Reads the persisted extractions row (payload, per-field confidence, schema name) and runs route() against it with guardrail_flags=(). Returns the recomputed decision and writes nothing.

Two uses:

  1. Audit assertion (M7). Given a workflow_items row, replay should produce the same status — modulo the audit trail of human decisions, which the M7 replay test layers on top.
  2. Rule-version migration. Bumping ROUTING_VERSION triggers a re-routing pass: call replay for every existing extraction; pass the new decision to apply_routing; observe per-row updates.

Replay does not carry guardrail flags, because they are a per-call signal, not stored state. If you need flags during replay (e.g., to reconstruct an invalid_citation rejection), record them on the audit event — that is M7.

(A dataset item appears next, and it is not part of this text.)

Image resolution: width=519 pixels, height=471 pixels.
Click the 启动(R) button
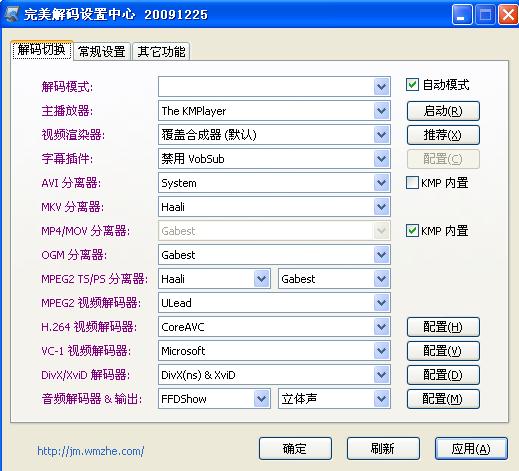tap(443, 111)
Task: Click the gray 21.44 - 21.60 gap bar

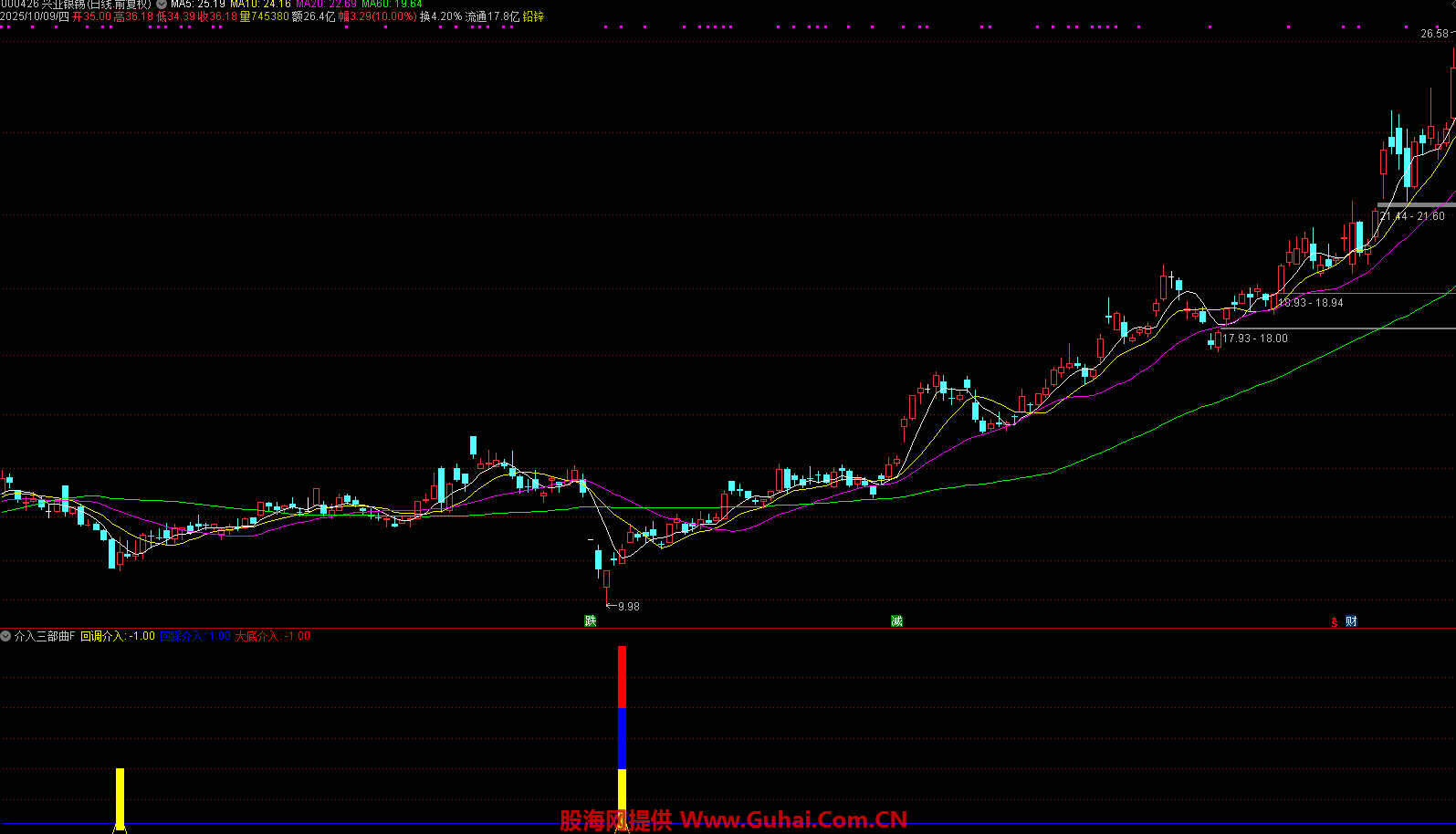Action: click(1415, 205)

route_extraction(session, *, extraction_id, guardrail_flags=()) is a small convenience that ties replay-style routing and idempotent persistence together for callers (e.g., a worker that consumes new extractions, or the M9 eval harness).

Invariants

The engine refuses to ship a decision that violates either of two invariants (_check_invariants, called inside route()):

  1. AUTO_APPROVED requires every field at or above the threshold. Returning auto_approved while at least one field is below the threshold is a rule bug and raises AssertionError.
  2. A rejecting guardrail flag MUST yield REJECTED. Returning anything else while invalid_citation is present is a rule bug and raises AssertionError.

These run at decision time so a regression in _decide_status is caught immediately rather than silently shipping a bad routing.

Configuration

Env var Default Description
CONFIDENCE_REVIEW_THRESHOLD 0.75 Per-field cutoff used by the low-confidence rule.

ROUTING_VERSION is a code-level constant (currently "v1"); bumping it is an intentional, reviewable change, not a runtime knob.

Test categories

backend/tests/test_workflow.py covers all four M6 DoD categories explicitly:

  • Determinism: route() is a pure function of inputs; key recipe pinned.
  • Idempotency: re-running apply_routing produces one DB row, verified at the SQL level.
  • Replay: replay() reproduces decisions from storage, including low-confidence paths, and raises on unknown ids.
  • Invariants: _check_invariants raises on the two illegal pairings; route() never returns auto_approved when any field is low.

Plus rule-precedence coverage (5 tests), transition-policy coverage (2 tests), and route_extraction integration (2 tests).